> [TASKS TO PERFORM]:
- 1) Return the passage of the diagnostics news briefs between "MBio Diagnostics said" and "and Development Authority.", inclusive.
- 2) Answer these questions from the diagnostics news briefs:
(a) About how many infants will the two-year New York State project screen with the GSP CK-MM assay?
(b) What is the name of the ArcherDX technology that received breakthrough device designation?
(c) Up to how many analytes can MBio's LightDeck platform measure in one cartridge?

NEW YORK – PerkinElmer said this week that it is providing its newborn screening assay for Parent Project Muscular Dystrophy's Newborn Screening Pilot for Duchenne Muscular Dystrophy. In December, the US Food and Drug Administration authorized PerkinElmer's GSP Neonatal Creatine Kinase-MM kit for DMD screening in newborns. New York State recently screened the first infant for Duchenne as part of PPMD's Newborn Screening Pilot, PerkinElmer said, adding the company is collaborating with the NYS Department of Health on a two-year project to screen about 100,000 infants using the GSP CK-MM assay. Results from the pilot will provide options for new and early treatments for DMD and provide a framework for other newborn screening programs in the US and elsewhere, the firm said.
ArcherDX announced this week that it has received breakthrough device designation from the US Food and Drug Administration for its Personalized Cancer Monitoring (PCM) technology, a minimally invasive, and highly sensitive product intended for the monitoring of early-stage cancer treatment and recurrence surveillance.
As part of an on-going collaboration, investigators in the TRACERx trial are utilizing ArcherDX's technology to detect low-volume minimal residual disease at high levels of sensitivity to help achieve TRACERx's goal of a more personalized approach to developing cancer treatments, the company said.
The US Food and Drug Administration has granted breakthrough device designation to Geneoscopy's preventive screening test for colorectal cancer and precancerous adenomas, the firm said this week. The breakthrough devices program expedites the development and prioritizes the review of medical devices that may provide a more effective treatment or diagnosis of life-threatening or irreversibly debilitating diseases or conditions, Geneoscopy said.
MBio Diagnostics said this week that it has been awarded two contracts by SRI International. The first contract is for the development of a multimarker blood test for diagnosing human radiation exposure. SRI is partnering with MBio to establish the feasibility of such a test on MBio's LightDeck platform, which incorporates multiplexed cartridges with the firm's fluorescent readers and software to measure up to 50 analytes in one cartridge. The second contract is to assess the feasibility of detecting anthrax infections from biomarkers in human blood samples. MBio declined to disclose the amounts of the contracts. The company is a subcontractor on SRI programs sponsored by the US Biomedical Advanced Research and Development Authority.

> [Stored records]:
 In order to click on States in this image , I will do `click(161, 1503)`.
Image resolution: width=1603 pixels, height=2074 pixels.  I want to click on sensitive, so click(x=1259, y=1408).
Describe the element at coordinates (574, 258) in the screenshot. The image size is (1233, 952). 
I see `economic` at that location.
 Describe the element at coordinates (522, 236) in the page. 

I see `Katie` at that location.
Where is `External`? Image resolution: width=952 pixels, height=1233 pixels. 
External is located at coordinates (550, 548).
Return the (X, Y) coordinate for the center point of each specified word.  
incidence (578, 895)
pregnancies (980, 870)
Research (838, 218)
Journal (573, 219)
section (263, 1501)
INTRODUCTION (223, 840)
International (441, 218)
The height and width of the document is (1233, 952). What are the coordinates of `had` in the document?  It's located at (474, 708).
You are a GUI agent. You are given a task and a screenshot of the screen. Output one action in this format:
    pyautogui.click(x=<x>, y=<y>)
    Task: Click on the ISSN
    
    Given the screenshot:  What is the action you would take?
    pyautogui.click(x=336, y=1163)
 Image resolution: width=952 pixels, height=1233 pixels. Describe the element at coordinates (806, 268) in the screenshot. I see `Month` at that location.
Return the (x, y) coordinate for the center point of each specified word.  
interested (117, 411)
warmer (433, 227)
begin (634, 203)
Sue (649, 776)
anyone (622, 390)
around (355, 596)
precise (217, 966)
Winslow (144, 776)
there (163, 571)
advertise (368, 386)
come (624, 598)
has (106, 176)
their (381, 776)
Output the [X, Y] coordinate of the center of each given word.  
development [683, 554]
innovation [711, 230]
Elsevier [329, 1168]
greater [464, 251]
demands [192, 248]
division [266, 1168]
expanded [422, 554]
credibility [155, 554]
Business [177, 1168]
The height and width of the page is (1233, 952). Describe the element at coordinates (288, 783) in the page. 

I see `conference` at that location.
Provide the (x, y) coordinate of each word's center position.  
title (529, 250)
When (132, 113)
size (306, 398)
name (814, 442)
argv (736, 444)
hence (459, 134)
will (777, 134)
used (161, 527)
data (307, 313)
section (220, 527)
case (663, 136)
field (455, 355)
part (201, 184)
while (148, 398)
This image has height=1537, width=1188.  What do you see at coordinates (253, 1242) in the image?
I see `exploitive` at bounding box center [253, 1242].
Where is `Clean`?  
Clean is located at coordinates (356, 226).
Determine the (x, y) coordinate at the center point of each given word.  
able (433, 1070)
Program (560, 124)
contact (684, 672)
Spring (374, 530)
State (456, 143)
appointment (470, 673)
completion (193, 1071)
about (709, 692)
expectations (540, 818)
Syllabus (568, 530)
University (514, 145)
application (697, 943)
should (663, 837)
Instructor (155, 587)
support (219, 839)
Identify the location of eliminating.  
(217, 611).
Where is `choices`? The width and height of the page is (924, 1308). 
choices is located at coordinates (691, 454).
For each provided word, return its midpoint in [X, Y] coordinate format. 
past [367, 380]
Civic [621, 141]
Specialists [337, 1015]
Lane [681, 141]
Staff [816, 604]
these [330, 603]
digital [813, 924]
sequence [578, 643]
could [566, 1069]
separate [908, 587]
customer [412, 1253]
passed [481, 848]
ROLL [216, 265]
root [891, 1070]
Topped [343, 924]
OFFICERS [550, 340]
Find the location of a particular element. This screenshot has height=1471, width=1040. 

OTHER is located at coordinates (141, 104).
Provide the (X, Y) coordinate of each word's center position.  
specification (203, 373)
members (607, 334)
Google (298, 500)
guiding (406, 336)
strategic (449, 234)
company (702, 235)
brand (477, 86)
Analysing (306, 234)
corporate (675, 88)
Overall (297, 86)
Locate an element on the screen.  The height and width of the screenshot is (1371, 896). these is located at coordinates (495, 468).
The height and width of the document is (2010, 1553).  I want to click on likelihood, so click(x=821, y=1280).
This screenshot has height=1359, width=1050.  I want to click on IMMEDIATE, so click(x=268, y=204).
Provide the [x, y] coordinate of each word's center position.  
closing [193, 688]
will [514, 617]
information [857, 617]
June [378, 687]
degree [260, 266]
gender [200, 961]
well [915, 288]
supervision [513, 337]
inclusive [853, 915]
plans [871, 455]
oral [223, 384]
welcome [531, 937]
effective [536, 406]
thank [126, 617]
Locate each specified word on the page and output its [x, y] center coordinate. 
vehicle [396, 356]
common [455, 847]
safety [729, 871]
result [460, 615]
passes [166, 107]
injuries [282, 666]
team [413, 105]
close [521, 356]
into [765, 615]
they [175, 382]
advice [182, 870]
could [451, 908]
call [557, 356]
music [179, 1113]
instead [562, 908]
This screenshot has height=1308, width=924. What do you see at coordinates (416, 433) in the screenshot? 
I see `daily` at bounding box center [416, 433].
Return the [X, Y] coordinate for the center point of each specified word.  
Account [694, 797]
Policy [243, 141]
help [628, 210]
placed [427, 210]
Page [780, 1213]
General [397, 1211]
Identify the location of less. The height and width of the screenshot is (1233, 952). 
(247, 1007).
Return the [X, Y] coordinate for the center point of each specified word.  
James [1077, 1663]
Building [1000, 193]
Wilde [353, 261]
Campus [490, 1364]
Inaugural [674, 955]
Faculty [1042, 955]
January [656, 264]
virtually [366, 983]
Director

> [RESULTS IN ORDER]:
- 1)
MBio Diagnostics said this week that it has been awarded two contracts by SRI International. The first contract is for the development of a multimarker blood test for diagnosing human radiation exposure. SRI is partnering with MBio to establish the feasibility of such a test on MBio's LightDeck platform, which incorporates multiplexed cartridges with the firm's fluorescent readers and software to measure up to 50 analytes in one cartridge. The second contract is to assess the feasibility of detecting anthrax infections from biomarkers in human blood samples. MBio declined to disclose the amounts of the contracts. The company is a subcontractor on SRI programs sponsored by the US Biomedical Advanced Research and Development Authority.

- 2)
(a) About 100,000 infants.
(b) Personalized Cancer Monitoring (PCM).
(c) Up to 50 analytes.